== Instructions for the task ==
An exact reproduction of all the entries is what the answer must contain.

== Pixel coordinate grounding data ==
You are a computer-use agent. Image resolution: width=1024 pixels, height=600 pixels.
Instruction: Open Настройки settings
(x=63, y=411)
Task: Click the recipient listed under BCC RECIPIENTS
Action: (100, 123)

== Solution to this task ==
You are a computer-use agent. Image resolution: width=1024 pixels, height=600 pixels.
Instruction: Open Настройки settings
(x=63, y=411)
Task: Click the recipient listed under BCC RECIPIENTS
Action: (100, 123)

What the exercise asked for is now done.